Netflix has rolled out a new platform which is claimed keep a tab on vulnerabilities and prevent leakage of a company’s confidential data.
Built as part of the ‘Dirty Laundry Project’, the new platform has been built using soon-to-be open source tools and checks for assets of Netflix inadvertently exposed by its staff, The Register noted.
Netflix engineers Scott Behrens and Andy Hoernecke noted that the new platform uses a range of in-house developed tools, with some of them available as open source, that assist in boosting security resistance.
"Maybe a developer screwed something up in a build and left stack traces on, or exposed some sensitive keys," Behrens added.

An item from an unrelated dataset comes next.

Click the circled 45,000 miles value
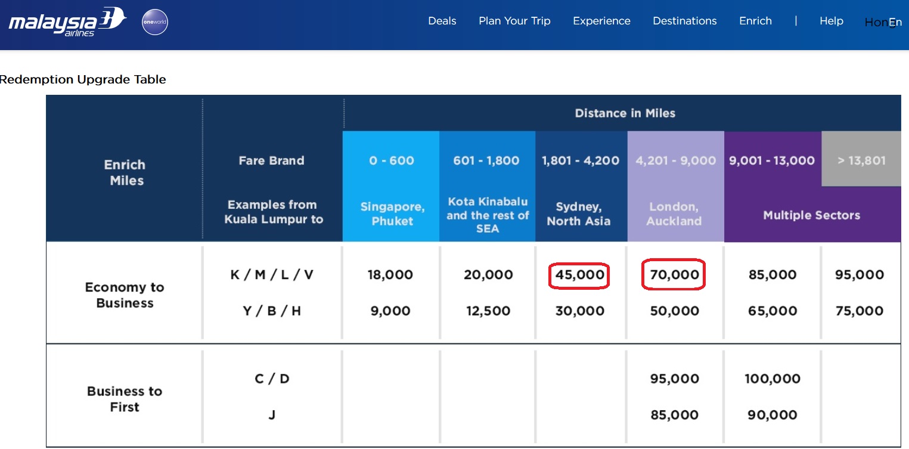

"Dirty Laundry will give some visibility into that."
The platform, when connected to open source tools from Netflix, such as Monterey, Scumblr and Sketchy, enables each tool to deliver related analysis on a given app.
"We really want to open source it but at the moment it is really reliant on Netflix assets so we will have to make it more generic."
When wrapped in a GUI, the platform will provide management with metrics that display dependencies and security risks of particular apps, code repositories and app owners’ description.
Enterprises will also be able to alter risk settings to reproduce different tolerances.
In addition, work is underway on another platform dubbed ‘Danger, Danger’, which is aimed at flagging vulnerabilities such as Common Vulnerabilities and Exposures (CVE) within libraries to be used by a developer.